Harold Ellis

Personal information
- Born: October 7, 1970 (age 55) Atlanta, Georgia, U.S.
- Listed height: 6 ft 5 in (1.96 m)
- Listed weight: 225 lb (102 kg)

Career information
- High school: Frederick Douglass (Atlanta, Georgia)
- College: Morehouse (1988–1992)
- NBA draft: 1992: undrafted
- Playing career: 1992–2001
- Position: Shooting guard
- Coaching career: 2001–2009

Career history

Playing
- 1992: Atlanta Eagles
- 1992–1993: Quad City Thunder
- 1993: Atlanta Eagles
- 1993–1994: Quad City Thunder
- 1994–1995: Los Angeles Clippers
- 1995–1996: Aris Thessaloniki
- 1996–1997: Apollon Patras
- 1997: Tau Cerámica
- 1997: Rockford Lightning
- 1997–1998: Denver Nuggets
- 1998–1999: Irakleio
- 1999: Rockford Lightning
- 1999–2001: Las Vegas Silver Bandits

Coaching
- 2001–2002: Roanoke Dazzle (assistant)
- 2004–2006: Rome Gladiators
- 2008–2009: Detroit Pistons (assistant)

Career highlights
- As player: Greek Cup Finals Top Scorer (1997); Greek League All-Star (1996 II); Greek All-Star Game Slam Dunk champion (1996 II); CBA All-Rookie Second Team (1993); As head coach: 2× WBA champion (2005, 2006); 2× WBA Coach of the Year (2005, 2006);
- Stats at NBA.com
- Stats at Basketball Reference

= Harold Ellis (basketball) =

American basketball player and coach

Harold Ellis (born October 7, 1970) is a retired American professional basketball player. A 6 ft 5 in shooting guard from Morehouse College, Ellis was never drafted by a National Basketball Association team but did manage to play in 3 NBA seasons.

==Professional career==
Following a two-season stint with the Quad City Thunder of the Continental Basketball Association, Ellis played for the Los Angeles Clippers from 1993 to 1995. He then moved to Europe and the Greek Basket League to play for Aris during the 1995–96 season, and Apollon Patras during the 1996–97 season. He then returned to the NBA to play for the Denver Nuggets during the 1997–98 season.

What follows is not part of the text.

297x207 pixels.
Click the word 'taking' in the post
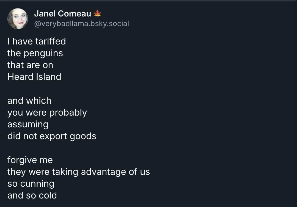click(x=65, y=172)
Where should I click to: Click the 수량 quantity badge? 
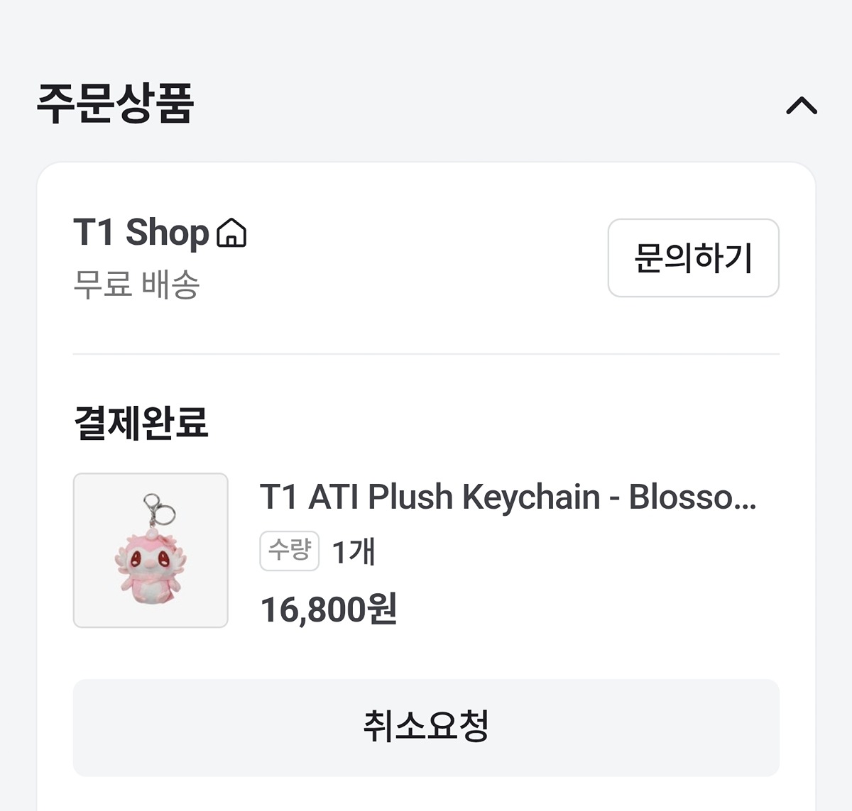(289, 550)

In his NBA career, Ellis played in 145 games and scored a total of 840 points. On January 14, 1994, he scored a career high 29 points as a member of the Clippers versus the Boston Celtics.

==National team career==
Ellis was a member of the senior Team USA, that won the gold medal at the 1993 FIBA AmeriCup.

==Coaching career==
Ellis was a minor league coordinator/scout for the Atlanta Hawks for six seasons, before his hiring on June 23, 2008, as an assistant coach to newly hired Detroit Pistons head coach Michael Curry. From 2009 to 2012, he was a scout for the Pistons. In 2012, Ellis was named director of pro scouting for the Orlando Magic.

==Personal life==
He and his wife Latosha have two children, Lake and Sydney. While a student, he was initiated into the Pi chapter of Kappa Alpha Psi fraternity.